=== Work to be completed ===
Can you render each line of the entries below as a Markdown table with the columns Number and Text, one row per line and blank lines omitted? Leave the pictures out of your answer.

A data block:
┄┄┄┄┄┄┄┄┄┄
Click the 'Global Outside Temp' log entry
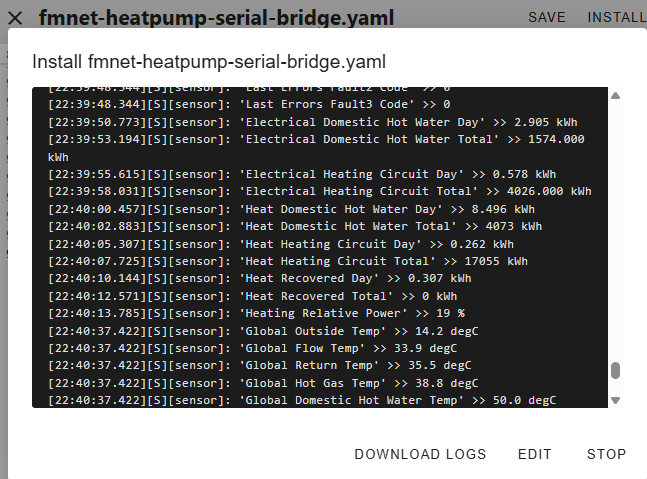Viewport: 647px width, 479px height. (263, 331)
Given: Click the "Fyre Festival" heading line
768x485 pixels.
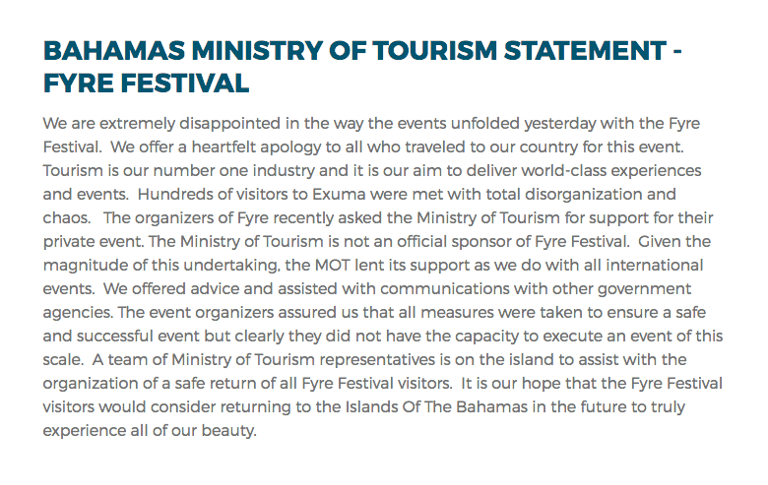Looking at the screenshot, I should point(146,83).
┄┄┄┄┄┄┄┄┄┄
=== Task response ===
| Number | Text |
|---|---|
| 1 | Click the 'Global Outside Temp' log entry |
| 2 | Viewport: 647px width, 479px height. (263, 331) |
| 3 | Given: Click the "Fyre Festival" heading line |
| 4 | 768x485 pixels. |
| 5 | Looking at the screenshot, I should point(146,83). |